I have an aunt who is poor.

I love my aunt dearly. She was the calm, spiritual influence growing up. She was the relative I looked forward to seeing at holidays. Now she is unemployed, and it has made her unhappy. She is older and not marketable. She lives alone and has a brave spirit.

My Wagon My Glimmer

Two years ago, under half a million dollars of mortgage debt, 80 pounds overweight, with a broken ankle and just coming out of a bad marriage, I made a decision. I chose to treat my youthful dreams as actual goals. I made a plan and set out to achieve them.

I didn’t know if it was possible to live the life of an adventurer. I didn’t know if I could travel the world, much less on foot. I wondered if my quest to meet the gods would mark me as a lunatic.

But I did my research. Through minimalism I controlled my expenses. I sold my house at no profit and walked away. Through Chinese medicine and self discipline I lost weight. And finally, through Location Rebel I learned how to work online so I can make money and travel.

And then I studied the art of the lifestyle business.

A lifestyle business is: working for yourself the right way so you can live how you want. For some that means a cozy home and lots of time for family. Or jet-setting and margaritas. For me, it means adventuring on the ground in new places. That’s the best way I know to learn culture and experience nature.

In order to make it a business, you need to create something that’s founded on your beliefs. Something that reflects the life you yourself live. If you can create something out of that, you will find it resonates with people. And then you can make a living doing it.

I’m getting ready to launch my first online business this month. My founding principle is that smart people can use real magic to change their lives.

As I study, work, and plan for the launch, I’m reminded that everything I do is possible because of the internet.

Talking to all of you while I travel? Internet.

Starting an experimental business with just $50 overhead? Internet.

Make my voice heard when a thousand people are shouting? The endless expanse of the internet.

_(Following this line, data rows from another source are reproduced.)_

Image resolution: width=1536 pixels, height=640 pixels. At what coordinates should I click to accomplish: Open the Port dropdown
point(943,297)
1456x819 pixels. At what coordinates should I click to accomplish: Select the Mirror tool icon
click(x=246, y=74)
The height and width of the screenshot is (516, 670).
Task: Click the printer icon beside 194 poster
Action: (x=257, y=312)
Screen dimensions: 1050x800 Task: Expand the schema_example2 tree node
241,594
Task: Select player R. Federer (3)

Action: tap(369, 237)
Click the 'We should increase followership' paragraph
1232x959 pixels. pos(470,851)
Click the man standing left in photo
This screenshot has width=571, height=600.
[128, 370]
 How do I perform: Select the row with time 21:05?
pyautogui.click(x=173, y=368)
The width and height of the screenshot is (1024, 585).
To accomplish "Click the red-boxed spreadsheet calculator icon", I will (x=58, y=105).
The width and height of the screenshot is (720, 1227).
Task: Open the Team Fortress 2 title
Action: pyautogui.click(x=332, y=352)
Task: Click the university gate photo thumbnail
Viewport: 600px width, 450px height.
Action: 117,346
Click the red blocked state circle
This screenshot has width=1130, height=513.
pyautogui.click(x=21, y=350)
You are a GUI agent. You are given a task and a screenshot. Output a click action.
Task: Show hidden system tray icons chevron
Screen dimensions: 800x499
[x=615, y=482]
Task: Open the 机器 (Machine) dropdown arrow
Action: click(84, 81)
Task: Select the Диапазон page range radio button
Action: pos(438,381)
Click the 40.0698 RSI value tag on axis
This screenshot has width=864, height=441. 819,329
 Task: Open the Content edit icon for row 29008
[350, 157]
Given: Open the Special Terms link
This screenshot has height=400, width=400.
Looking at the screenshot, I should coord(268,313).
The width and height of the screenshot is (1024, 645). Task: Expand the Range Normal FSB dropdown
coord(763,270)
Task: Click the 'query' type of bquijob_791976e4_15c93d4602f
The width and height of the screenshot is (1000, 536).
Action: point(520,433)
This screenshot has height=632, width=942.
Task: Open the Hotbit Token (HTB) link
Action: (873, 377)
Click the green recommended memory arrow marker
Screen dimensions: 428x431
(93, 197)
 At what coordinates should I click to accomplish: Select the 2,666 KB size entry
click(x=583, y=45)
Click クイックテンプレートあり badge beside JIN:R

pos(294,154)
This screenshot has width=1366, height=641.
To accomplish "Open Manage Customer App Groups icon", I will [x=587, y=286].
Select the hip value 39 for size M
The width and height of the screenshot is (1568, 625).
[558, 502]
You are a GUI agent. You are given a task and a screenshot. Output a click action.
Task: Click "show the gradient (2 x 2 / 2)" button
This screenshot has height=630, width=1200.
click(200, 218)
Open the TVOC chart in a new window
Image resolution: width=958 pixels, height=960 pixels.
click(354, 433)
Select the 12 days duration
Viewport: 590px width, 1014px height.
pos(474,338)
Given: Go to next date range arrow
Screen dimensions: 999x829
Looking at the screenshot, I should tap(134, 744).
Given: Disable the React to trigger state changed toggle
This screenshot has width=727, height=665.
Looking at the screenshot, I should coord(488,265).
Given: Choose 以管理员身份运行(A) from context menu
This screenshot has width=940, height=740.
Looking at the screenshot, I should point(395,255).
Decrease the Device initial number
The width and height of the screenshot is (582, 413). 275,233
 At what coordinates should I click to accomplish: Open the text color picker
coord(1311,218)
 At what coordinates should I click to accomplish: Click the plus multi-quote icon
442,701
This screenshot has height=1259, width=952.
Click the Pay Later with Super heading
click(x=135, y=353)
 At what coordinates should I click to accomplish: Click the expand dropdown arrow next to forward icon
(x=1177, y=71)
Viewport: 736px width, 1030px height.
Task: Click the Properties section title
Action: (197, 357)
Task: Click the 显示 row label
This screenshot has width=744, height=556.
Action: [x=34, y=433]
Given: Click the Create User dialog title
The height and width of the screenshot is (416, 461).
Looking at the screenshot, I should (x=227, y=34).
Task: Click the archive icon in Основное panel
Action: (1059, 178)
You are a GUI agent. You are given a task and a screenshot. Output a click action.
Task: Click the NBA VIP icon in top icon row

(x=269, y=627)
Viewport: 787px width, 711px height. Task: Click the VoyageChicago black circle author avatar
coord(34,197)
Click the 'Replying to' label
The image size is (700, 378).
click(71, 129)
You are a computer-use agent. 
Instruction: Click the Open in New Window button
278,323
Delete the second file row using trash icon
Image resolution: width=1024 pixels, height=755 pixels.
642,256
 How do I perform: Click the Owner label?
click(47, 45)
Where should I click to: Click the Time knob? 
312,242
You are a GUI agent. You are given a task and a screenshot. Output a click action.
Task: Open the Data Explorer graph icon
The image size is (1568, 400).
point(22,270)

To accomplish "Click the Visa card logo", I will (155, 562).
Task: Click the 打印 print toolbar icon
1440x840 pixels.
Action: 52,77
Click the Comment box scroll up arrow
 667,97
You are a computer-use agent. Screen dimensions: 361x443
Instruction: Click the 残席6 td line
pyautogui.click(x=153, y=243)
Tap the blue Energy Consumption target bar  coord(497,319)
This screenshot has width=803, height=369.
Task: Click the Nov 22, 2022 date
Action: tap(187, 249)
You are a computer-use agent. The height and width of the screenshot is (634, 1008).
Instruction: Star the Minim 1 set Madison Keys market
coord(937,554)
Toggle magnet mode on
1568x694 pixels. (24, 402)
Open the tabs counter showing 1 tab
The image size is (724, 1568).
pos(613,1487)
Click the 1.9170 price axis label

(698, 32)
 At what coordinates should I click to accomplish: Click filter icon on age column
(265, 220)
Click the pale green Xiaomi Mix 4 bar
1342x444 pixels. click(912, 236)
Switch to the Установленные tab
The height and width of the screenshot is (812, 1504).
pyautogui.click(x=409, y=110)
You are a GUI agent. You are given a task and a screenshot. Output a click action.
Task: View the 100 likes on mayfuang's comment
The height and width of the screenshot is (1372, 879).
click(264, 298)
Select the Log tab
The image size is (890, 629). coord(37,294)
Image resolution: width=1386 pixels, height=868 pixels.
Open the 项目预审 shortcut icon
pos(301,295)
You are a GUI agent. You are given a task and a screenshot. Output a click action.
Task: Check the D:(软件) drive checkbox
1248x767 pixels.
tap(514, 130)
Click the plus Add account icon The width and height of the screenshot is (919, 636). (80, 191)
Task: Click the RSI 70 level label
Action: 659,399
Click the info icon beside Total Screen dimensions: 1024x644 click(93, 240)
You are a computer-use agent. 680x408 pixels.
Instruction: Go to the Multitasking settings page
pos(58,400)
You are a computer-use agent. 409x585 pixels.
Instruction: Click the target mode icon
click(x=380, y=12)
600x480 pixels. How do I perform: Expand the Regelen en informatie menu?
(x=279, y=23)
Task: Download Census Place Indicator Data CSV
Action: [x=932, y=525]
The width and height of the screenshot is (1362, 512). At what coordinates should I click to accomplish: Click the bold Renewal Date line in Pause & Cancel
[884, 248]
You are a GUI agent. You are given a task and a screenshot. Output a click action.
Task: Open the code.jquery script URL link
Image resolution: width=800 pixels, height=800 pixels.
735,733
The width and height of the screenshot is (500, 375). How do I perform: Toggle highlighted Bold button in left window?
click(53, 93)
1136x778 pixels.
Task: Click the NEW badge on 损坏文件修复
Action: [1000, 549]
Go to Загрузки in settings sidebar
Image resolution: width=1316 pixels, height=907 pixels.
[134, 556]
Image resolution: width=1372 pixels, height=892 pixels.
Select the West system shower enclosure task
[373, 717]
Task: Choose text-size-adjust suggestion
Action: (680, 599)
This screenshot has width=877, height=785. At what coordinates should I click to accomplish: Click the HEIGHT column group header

All the research, study, and work I’ve done to change my life has relied on basic skills I already had, like typing, searching, and using software. Or, it has relied on advanced skills I was willing to practice and learn, like social media, basic html, and design & layout.

These are the hand tools of the digital pioneer. We live in a world where brands are cheap. Like land in the Old West, domains + themes + platforms are nearly free for the taking. It’s the journey getting there, the determined entrepreneurial quest, that is difficult. To buy a plot of domain is easy, to make it a profitable ranch takes will.

My aunt has no covered wagon. In another world she would attract 10,000 loyal fans. Her sweet demeanor and her amazing life—from quitting a nunnery to winning the struggle against alcohol—are the stuff “life coaches” dream of. If she wrote one single book in her normal voice, its Kindle sales would pay her grocery bill each month.

She will not embark the frontier. She no longer believes her situation can change.

Three years ago I didn’t either. I had no covered wagon. I chose to build one, without a blueprint. Now I tumble across the frontier. I don’t know if I’ll be successful. It might fail. Your first leap might fail too.

But you won’t die of dysentery.

We live perched on the edge of a giant frontier. The cash cost of entering the frontier is low. It is the first frontier in history that carries no risk of fatality; the only thing you stand to lose is ego.

Get in the fucking wagon and take a risk.